Kurt Zeilenga Kurt@OpenLDAP.org wrote:
I leave this as an exercise to someone who strong knowledge of TLS and its certificate-based authentication. I'm only saying it that it's likely possible, at least, in theory.
I thought a bit about it, here is my conclusions. Please tell me if I am wrong.
There is no way for a web app, (for instance written in PHP) to perform an SSL handshake with the browser. Apache does it, all it can do is to hand the client credentials to the web app, which executes after the SSL handshake took place.
I see a solution, though. When doing HTTP authentication using LDAP, Apache performs a ldap_bind using credentials given by the client. For now the LDAP handle obtained from ldap_bind is just forgotten.

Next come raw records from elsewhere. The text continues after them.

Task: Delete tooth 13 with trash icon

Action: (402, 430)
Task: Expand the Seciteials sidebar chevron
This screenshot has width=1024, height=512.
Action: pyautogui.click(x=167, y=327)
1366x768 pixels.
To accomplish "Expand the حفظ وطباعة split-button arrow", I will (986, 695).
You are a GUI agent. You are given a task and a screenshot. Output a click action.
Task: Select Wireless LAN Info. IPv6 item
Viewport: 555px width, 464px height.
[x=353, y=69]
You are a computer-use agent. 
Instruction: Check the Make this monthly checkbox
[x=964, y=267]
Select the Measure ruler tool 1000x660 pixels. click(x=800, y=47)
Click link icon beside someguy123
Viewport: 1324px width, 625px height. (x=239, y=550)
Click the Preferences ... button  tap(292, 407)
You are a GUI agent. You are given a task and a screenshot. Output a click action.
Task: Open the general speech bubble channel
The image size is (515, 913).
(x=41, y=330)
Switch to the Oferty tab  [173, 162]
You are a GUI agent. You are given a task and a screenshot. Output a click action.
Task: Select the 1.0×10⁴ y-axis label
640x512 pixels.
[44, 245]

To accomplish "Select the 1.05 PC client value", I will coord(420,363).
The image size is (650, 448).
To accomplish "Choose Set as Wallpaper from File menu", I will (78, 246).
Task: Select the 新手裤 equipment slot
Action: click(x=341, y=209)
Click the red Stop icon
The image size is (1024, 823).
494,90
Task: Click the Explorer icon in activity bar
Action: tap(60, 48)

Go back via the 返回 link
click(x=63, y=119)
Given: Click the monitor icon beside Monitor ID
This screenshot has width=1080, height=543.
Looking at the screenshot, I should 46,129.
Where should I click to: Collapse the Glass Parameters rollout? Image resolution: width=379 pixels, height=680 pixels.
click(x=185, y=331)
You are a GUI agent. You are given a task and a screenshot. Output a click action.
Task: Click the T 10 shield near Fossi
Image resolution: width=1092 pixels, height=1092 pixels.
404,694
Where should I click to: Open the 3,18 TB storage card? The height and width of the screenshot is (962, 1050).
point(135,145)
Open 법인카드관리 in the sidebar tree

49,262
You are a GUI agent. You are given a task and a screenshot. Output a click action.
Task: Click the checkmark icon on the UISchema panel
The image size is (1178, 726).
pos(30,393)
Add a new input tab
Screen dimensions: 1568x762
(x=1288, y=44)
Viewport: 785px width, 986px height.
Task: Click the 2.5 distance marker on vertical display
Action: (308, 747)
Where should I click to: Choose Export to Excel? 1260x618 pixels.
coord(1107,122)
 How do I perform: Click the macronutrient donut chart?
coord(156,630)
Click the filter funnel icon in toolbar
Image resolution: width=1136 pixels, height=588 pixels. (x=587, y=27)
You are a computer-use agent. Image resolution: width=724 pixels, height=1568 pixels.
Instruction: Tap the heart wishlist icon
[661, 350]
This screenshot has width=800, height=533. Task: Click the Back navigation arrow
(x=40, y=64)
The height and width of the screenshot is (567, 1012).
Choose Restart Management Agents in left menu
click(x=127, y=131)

Apache could keep it and make it available to other modules (like mod_php) for them to perform LDAP operations on behalf of the client.
That would require 3 modifications 1) implement x509 certificate authentication in Apache runtime library (it only does ldap_bind_s using login/password for now) 2) save the LDAP handle somewhere 3) add a ldap_bind_preauth() function in mod_php so that PHP code can get the LDAP handle
There is something not very clear in my mind about how the LDAP handle can be sent from Apache to mod_php. Everything happens in the same process, so I guess an environement variable containing the address of the LDAP handle would do the trick, but is that reasonable?
Opinions? Is that plan pure science fiction, or is there something to experiment here?